### PROBLEM DESCRIPTION
Where a line below carries the word "field", include it in the count, then give the count alone.
BEGIN PROVIDED MATERIAL
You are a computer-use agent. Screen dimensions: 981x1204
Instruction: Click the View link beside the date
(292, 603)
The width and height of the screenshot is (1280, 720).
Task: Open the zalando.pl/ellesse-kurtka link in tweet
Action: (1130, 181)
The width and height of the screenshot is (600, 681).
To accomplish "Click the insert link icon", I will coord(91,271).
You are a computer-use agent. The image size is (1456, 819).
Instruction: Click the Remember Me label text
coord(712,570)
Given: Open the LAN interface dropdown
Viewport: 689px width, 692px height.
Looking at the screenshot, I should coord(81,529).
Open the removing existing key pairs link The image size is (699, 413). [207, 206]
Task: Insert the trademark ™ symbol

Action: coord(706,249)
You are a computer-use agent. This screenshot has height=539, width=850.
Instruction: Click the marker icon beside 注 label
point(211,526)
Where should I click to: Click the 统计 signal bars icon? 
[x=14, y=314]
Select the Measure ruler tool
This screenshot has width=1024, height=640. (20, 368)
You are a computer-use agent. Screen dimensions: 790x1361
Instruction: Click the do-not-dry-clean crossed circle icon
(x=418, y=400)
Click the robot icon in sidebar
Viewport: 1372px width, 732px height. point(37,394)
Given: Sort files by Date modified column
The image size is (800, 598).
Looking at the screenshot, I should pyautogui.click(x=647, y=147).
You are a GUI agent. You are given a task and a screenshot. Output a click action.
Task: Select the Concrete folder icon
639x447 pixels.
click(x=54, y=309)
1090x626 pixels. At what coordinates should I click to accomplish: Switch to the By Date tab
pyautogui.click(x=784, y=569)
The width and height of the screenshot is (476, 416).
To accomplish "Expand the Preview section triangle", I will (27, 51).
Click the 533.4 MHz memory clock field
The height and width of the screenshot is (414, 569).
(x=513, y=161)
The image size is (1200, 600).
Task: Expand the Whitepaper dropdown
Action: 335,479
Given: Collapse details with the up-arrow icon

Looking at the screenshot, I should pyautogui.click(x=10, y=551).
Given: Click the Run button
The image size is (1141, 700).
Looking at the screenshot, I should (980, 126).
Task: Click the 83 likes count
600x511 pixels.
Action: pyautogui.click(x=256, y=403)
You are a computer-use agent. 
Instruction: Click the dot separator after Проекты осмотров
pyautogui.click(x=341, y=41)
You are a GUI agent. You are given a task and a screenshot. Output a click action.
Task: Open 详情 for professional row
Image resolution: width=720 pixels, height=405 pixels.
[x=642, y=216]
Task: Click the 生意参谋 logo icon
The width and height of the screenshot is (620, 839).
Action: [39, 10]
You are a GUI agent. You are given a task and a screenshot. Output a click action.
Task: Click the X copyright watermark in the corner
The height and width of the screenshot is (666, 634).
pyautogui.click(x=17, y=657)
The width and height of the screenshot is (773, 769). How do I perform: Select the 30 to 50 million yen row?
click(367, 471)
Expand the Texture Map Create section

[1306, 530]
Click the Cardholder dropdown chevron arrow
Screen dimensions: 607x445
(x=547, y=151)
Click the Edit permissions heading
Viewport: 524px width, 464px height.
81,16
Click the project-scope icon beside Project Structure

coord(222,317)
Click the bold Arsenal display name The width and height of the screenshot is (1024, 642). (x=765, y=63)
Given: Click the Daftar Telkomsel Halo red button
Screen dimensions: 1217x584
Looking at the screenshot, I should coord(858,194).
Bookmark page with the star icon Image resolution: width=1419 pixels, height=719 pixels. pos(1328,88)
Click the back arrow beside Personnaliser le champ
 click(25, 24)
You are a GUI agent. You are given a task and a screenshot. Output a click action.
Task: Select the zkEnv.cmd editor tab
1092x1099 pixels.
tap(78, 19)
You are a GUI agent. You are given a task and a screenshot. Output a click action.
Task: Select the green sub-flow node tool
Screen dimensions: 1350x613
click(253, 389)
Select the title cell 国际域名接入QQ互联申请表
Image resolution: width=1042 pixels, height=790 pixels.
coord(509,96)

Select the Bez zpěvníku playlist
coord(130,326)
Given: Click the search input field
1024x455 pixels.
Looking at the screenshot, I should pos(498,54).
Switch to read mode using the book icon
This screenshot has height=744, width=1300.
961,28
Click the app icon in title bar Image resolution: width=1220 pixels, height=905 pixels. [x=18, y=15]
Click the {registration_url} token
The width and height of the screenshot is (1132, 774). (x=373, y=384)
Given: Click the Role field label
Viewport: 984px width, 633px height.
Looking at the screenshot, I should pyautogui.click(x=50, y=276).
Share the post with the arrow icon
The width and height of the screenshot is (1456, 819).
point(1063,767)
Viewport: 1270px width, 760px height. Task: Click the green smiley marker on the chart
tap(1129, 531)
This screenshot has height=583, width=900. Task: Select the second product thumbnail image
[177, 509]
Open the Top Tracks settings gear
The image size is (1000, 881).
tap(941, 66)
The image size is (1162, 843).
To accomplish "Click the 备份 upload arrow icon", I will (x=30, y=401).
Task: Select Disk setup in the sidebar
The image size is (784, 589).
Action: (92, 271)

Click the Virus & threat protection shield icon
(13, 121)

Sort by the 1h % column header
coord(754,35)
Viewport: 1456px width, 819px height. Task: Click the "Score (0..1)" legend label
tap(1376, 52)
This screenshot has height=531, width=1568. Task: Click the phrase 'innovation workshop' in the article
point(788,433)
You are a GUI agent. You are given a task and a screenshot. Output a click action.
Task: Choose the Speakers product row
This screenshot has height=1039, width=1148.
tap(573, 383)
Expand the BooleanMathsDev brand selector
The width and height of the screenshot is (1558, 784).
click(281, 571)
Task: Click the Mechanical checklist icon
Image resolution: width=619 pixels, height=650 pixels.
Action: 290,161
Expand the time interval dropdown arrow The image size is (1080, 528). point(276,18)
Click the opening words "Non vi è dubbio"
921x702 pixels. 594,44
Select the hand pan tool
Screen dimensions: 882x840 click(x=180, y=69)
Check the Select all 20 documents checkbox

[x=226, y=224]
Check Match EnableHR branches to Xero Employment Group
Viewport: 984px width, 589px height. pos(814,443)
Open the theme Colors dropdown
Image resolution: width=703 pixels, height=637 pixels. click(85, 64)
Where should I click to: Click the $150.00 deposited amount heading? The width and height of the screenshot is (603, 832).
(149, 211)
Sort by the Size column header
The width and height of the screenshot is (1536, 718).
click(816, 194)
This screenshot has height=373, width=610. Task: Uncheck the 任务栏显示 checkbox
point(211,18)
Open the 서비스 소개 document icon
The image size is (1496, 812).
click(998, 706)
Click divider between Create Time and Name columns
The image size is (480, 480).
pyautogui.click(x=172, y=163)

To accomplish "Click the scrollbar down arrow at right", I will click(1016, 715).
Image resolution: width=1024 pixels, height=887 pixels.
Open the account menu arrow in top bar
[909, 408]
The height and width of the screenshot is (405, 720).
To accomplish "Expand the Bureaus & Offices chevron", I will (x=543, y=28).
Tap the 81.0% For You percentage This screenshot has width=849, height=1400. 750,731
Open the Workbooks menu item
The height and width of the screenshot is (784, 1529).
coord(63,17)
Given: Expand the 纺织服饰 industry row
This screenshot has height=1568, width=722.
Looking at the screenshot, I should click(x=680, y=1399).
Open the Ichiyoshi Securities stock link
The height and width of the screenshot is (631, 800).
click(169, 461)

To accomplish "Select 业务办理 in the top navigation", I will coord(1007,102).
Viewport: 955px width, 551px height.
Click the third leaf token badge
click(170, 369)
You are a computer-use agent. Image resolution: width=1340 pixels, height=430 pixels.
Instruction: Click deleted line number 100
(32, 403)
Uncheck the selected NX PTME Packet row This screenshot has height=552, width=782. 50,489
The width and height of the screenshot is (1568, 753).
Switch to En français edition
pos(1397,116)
END PROVIDED MATERIAL
### WORKED SOLUTION
3